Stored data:
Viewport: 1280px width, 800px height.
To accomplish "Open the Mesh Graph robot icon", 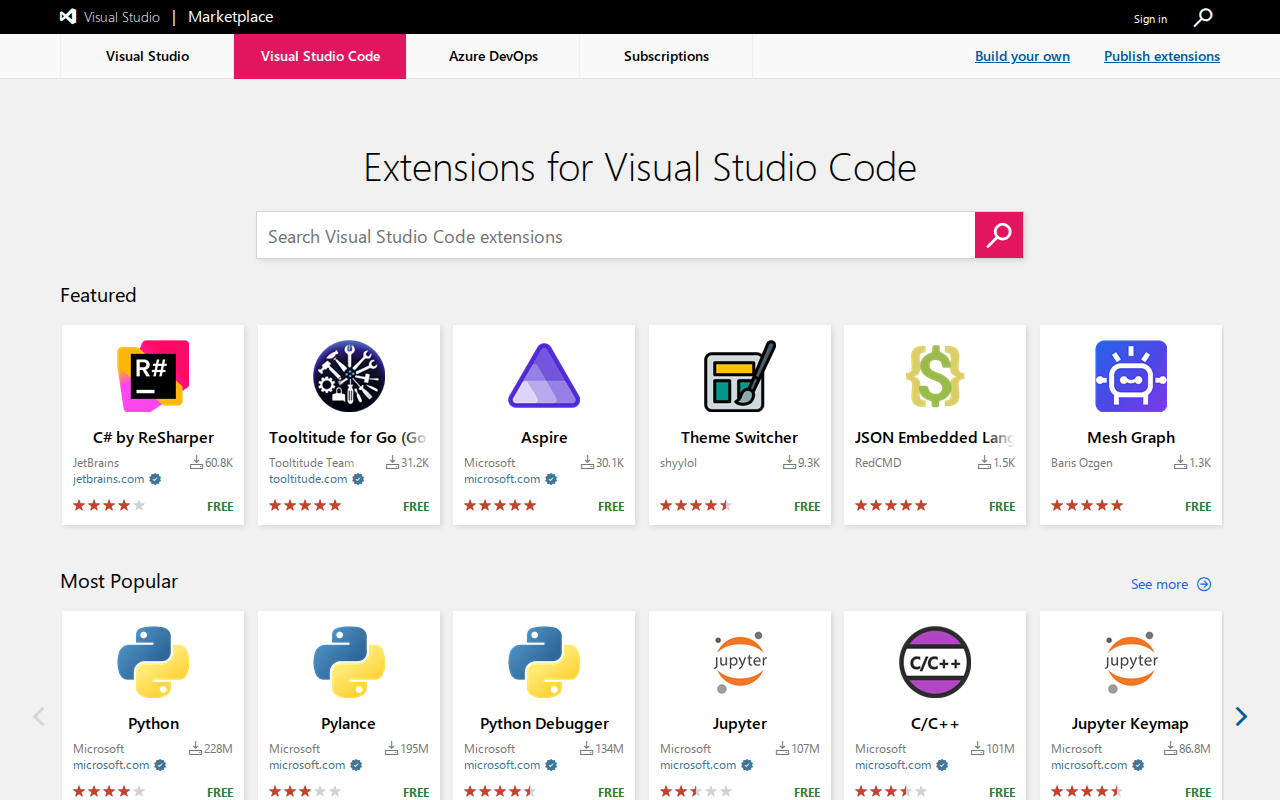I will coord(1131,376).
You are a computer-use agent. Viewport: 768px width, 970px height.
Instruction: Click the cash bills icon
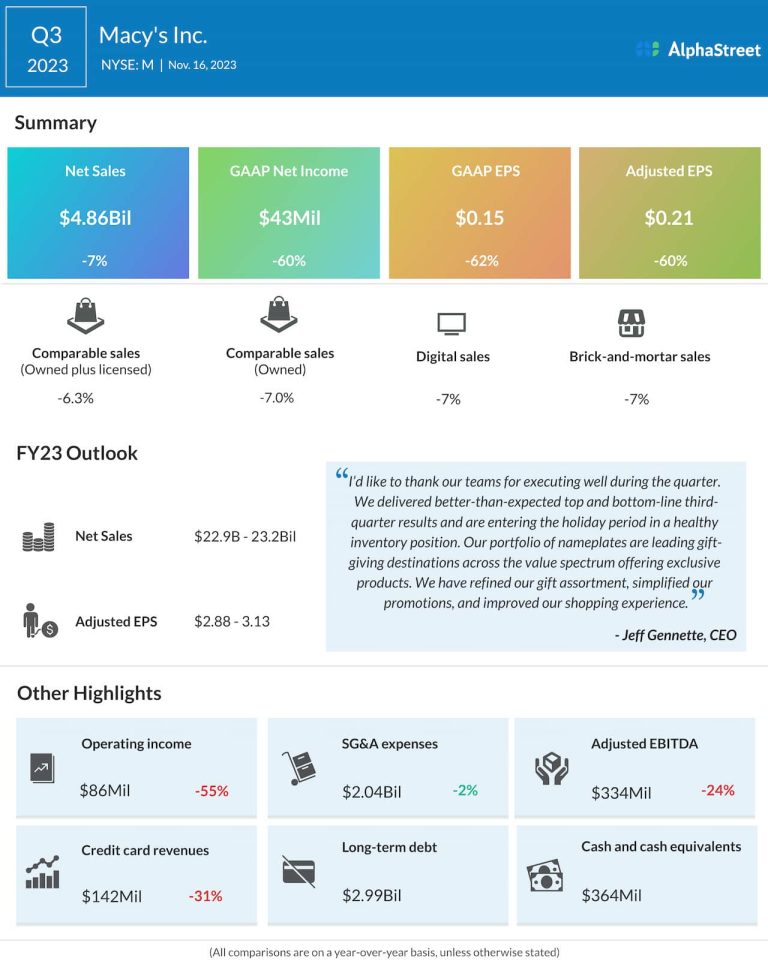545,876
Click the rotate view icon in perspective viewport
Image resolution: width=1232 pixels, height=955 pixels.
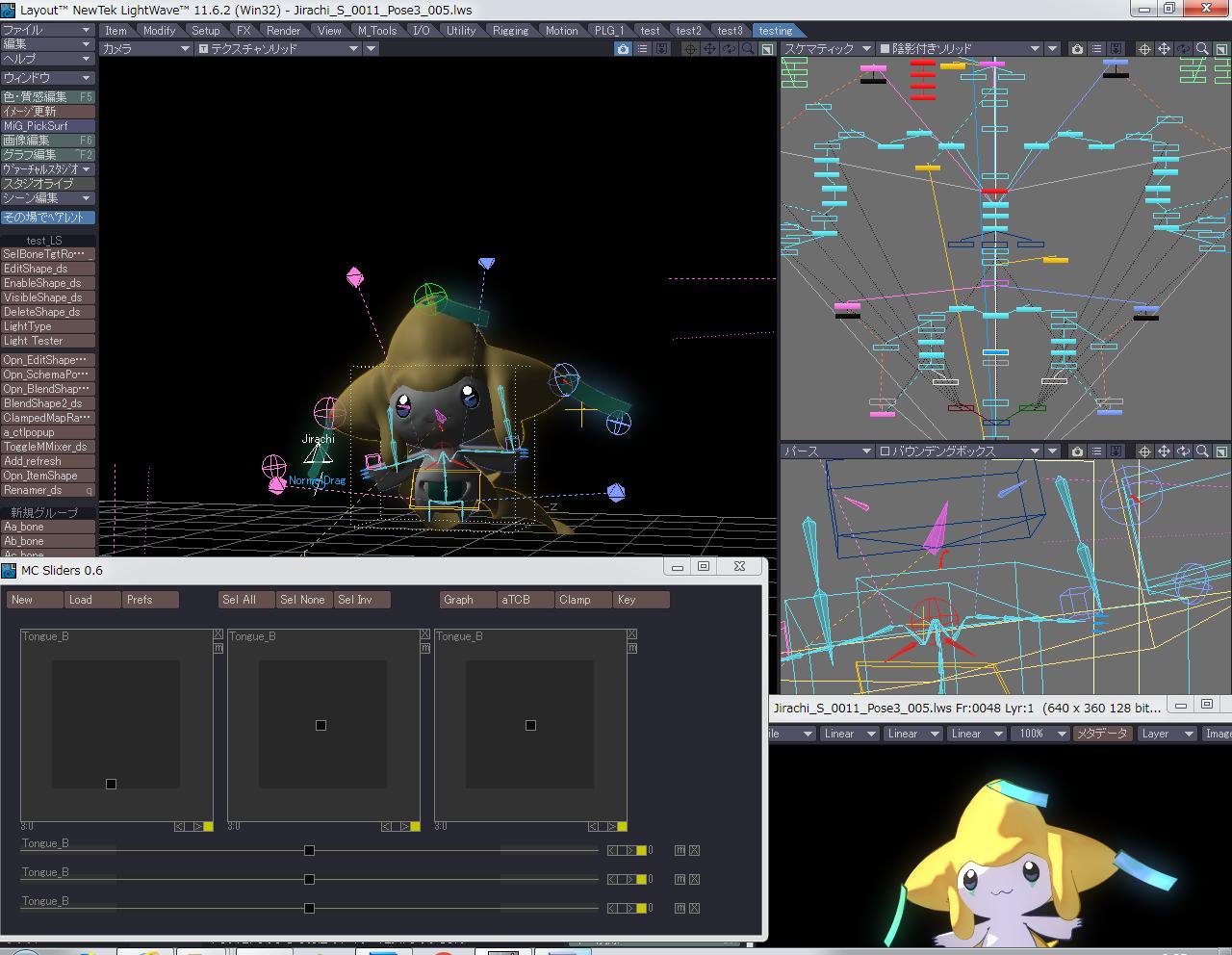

- [SET TASK]: Copy out the lines of the listing from the one containing "Click the rotate" through the end of the listing, word for word. Leave the pictures out of your answer.

- [COMPLETE ANSWER]:
Click the rotate view icon in perspective viewport
Image resolution: width=1232 pixels, height=955 pixels.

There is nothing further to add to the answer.